O governo iniciou a implantação do Plano Nacional de Identificação Individual de Bovinos e Búfalos, com execução prevista até 2032. A recomendação do estudo é que frigoríficos e compradores avancem desde já no controle dos fornecedores indiretos, sem esperar a identificação obrigatória de todos os animais.

A carne brasileira ainda enfrenta outro impasse com a União Europeia, que não deve ser confundido com o EUDR. Além da origem ambiental, o bloco exige garantias sobre o controle de determinados antimicrobianos durante todo o ciclo de vida dos animais. A Comissão Europeia anunciou a retirada do Brasil da lista de países autorizados a fornecer carnes e outros produtos de origem animal a partir de 3 de setembro de 2026, caso não considere suficientes as garantias apresentadas.

O governo brasileiro sustenta que possui um sistema oficial confiável e que somente certificará produtos que cumprirem integralmente as exigências europeias. O ponto de divergência é a cobrança de uma comprovação prévia para medidas implementadas progressivamente ao longo do ciclo produtivo.
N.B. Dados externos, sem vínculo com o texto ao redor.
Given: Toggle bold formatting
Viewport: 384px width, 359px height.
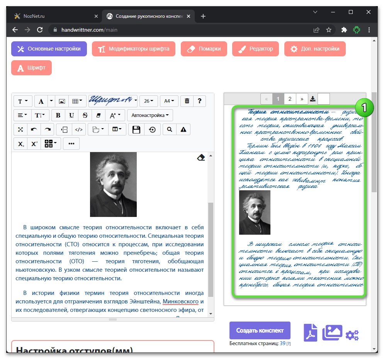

Na avicultura, esse ciclo pode ser concluído em cerca de 40 dias; na bovinocultura, a formação de animais plenamente elegíveis pode levar dois anos ou mais.

Assim, a carne brasileira enfrenta duas frentes distintas na Europa: a ambiental, relacionada ao desmatamento e à rastreabilidade da propriedade de origem; e a sanitária, ligada ao uso de antimicrobianos durante a vida do animal. A unificação dos sistemas proposta pelo WRI ajudaria principalmente na primeira frente. Para o produtor, o resultado dependerá de como essa integração será implementada, de quem pagará pela adaptação e de sua capacidade de reduzir burocracia, em vez de acrescentar uma nova camada de exigências ao campo.